Ursula’nın ütopya içindeki distopyası Urras gezegenidir. Bu gezegen kapitalizmin hüküm sürdüğü, kokuşmuş efendilerin fakir halkın sırtından geçindiği, her şeyin kâr marjlı düşünüldüğü bildiğiniz günümüz dünyasıdır aslında. Bu çarpık düzene Odo önderliğinde başkaldıran anarşistler olmuşsa da düzeni yıkamamışlar ve Anarres isimli yüzde 99’u çöl olan bir gezegene sürülmüşlerdir. İşte bizim hikâyemiz de buraya sürülen bir avuç Odocu’nun kurduğu anarşist ütopyada başlar.
Kitaba adını veren mülksüzler, Anarreslilerdir. Çünkü hiçbir şeye sahip değillerdir. Ne bir mülk, ne bir toprak. Çocukları dahi kendilerinin değildir. Herkesin her şeyi paylaştığı, çalışmanın zorunsuz olduğu ve fakat çalışmamanın da ayıplandığı bir yerdir burası.
Odo’dan kuşaklar sonra Shevek isimli bir bilim insanının hikâyesi üzerinden bu ütopyanın işleyişini çözeriz. İnsan ilişkilerinden sendikal faaliyetlere, yaşam düzenlerinden düzensizlikteki düzene kadar bir bir işlenir ütopya.
Kurak, sıcak, tatsız ama gerçekliği içinde ve özgürlük üzerinden anlatılır Odocu anarşizm. Ursula Odoculuk için Tao’cu biçimiyle Shelley ve Kropotkin’in, Goldman ve Goodman’in geliştirdiği anarşizm olarak tanımlar.

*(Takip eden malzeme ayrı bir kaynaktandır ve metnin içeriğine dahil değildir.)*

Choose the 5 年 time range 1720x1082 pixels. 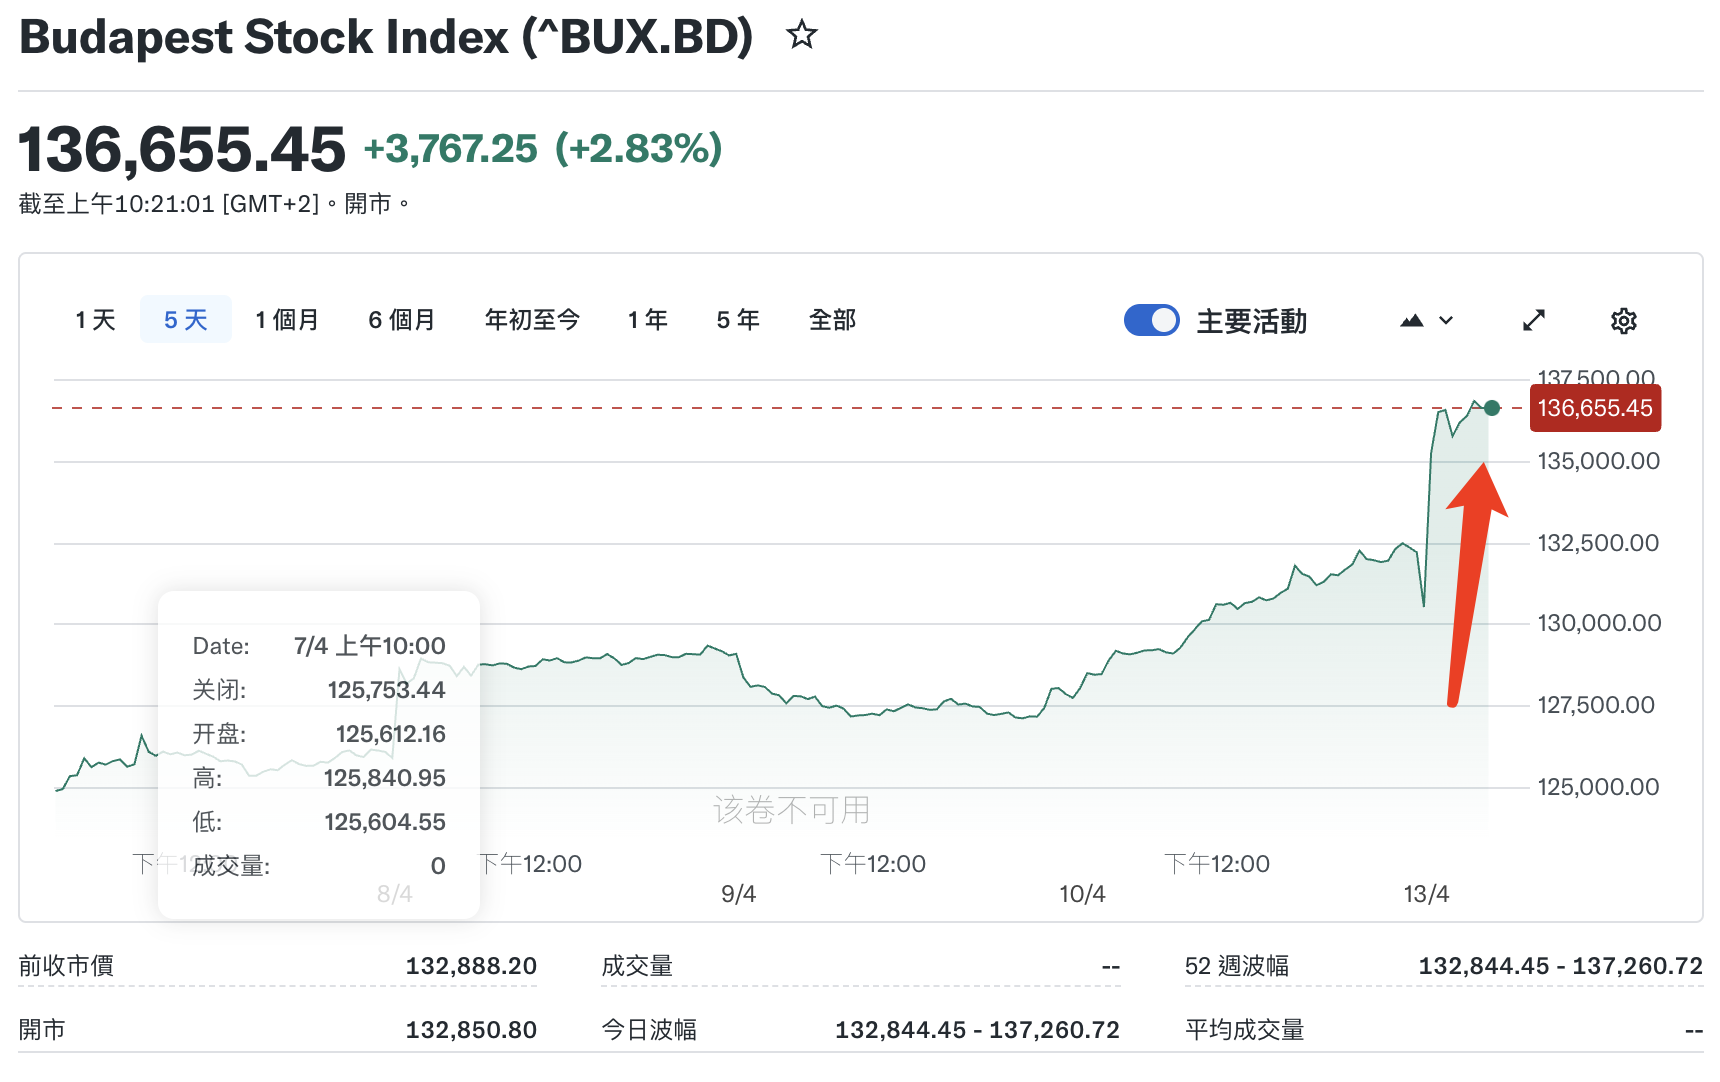[738, 320]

Shevek ve Urras eksenin de bu sefer ana gezegenleri olan Urras’ı anlatır Ursula bizlere. Anlattığı Shevek’in görebildiği kadarsa da zamanla arka yüzü de görünür kapitalizmin. Ve umutsuz insanların dünyasına aralanır kapımız. Ölünce Anarres’te uyanmayı dilediğini öğreniriz Urras’ın ezilen halkının. Anarres bir rüyadır onlar için. Ve hikâye iki dünya arasında akıp gitmeye devam eder. Daha fazla detay vermeden sizlere Mülksüzler’den iki alıntı ile veda edeyim:
“Bir hırsız yaratmak için, bir sahip yaratın; suç yaratmak istiyorsanız yasalar koyun.”
“Oiie: İnsanları düzen için de tutan ne? Neden birbirlerini soyup öldürmüyorlar? Shevek: Hiç kimse çalınacak bir şeye sahip değil. Eğer bir şeyi istersen gidip depodan alabilirsin. Şiddete gelince, bilemiyorum. Oiie, durup dururken beni öldürür müydün? Eğer öldürmek isteseydin, buna karşı çıkarılan bir yasa seni engeller miydi? Zorlama, düzeni sağlamanın en etkisiz yoludur.”